> DIRECTIONS
Could you transcribe every record below exactly as written, excluding the pictures?

> AVAILABLE RECORDS
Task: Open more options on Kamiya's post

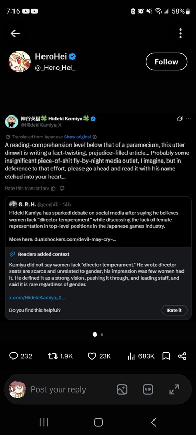Action: click(x=189, y=119)
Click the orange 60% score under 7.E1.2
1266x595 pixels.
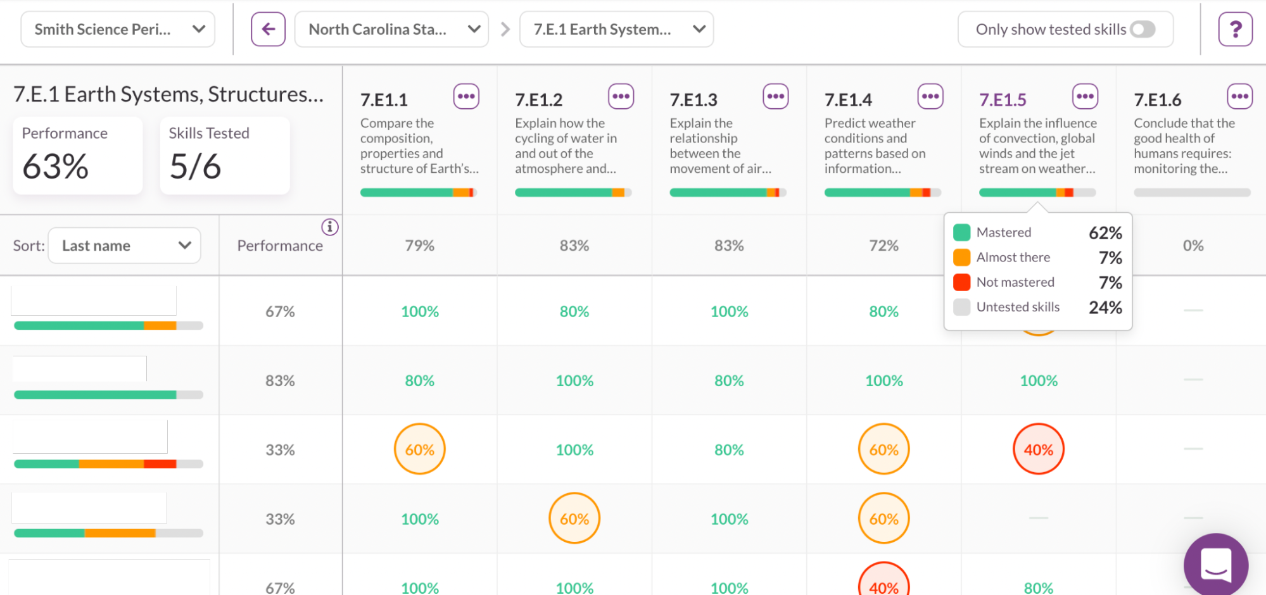[x=574, y=518]
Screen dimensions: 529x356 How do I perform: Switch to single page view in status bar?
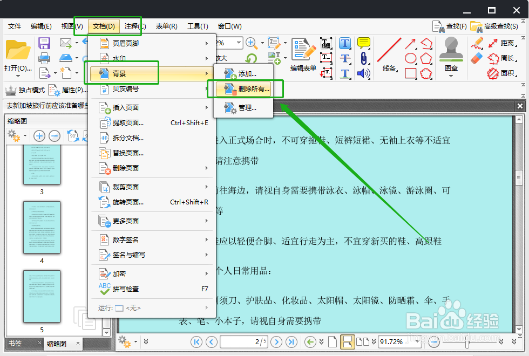point(333,341)
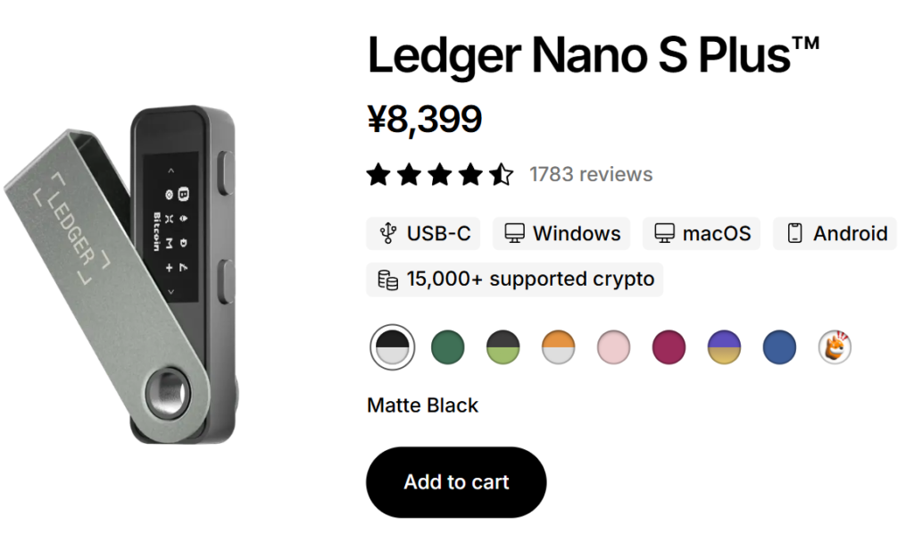The height and width of the screenshot is (534, 914).
Task: Choose the solid blue color swatch
Action: [x=779, y=346]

> EXERCISE RESULT
Task: Open more options on Kamiya's post

Action: click(x=189, y=119)
Click the orange 60% score under 7.E1.2
1266x595 pixels.
[x=574, y=518]
Screen dimensions: 529x356 How do I perform: Switch to single page view in status bar?
point(333,341)
The height and width of the screenshot is (534, 914).
Task: Choose the solid blue color swatch
Action: [x=779, y=346]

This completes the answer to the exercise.